THE PROBLEM: Pick out every line of the listing below that contains the word "height", and copy each one in full.

INFORMATION PROVIDED:

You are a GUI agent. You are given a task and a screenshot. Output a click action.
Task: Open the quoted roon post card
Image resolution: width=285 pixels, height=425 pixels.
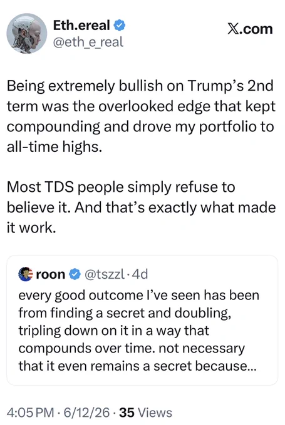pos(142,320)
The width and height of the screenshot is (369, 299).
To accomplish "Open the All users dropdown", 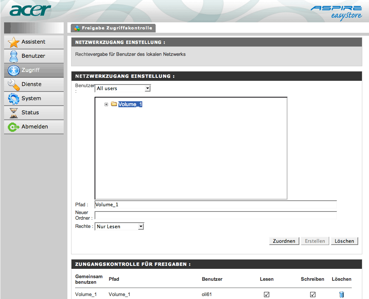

TASK RESPONSE:
Image resolution: width=285 pixels, height=425 pixels.
The width and height of the screenshot is (369, 299).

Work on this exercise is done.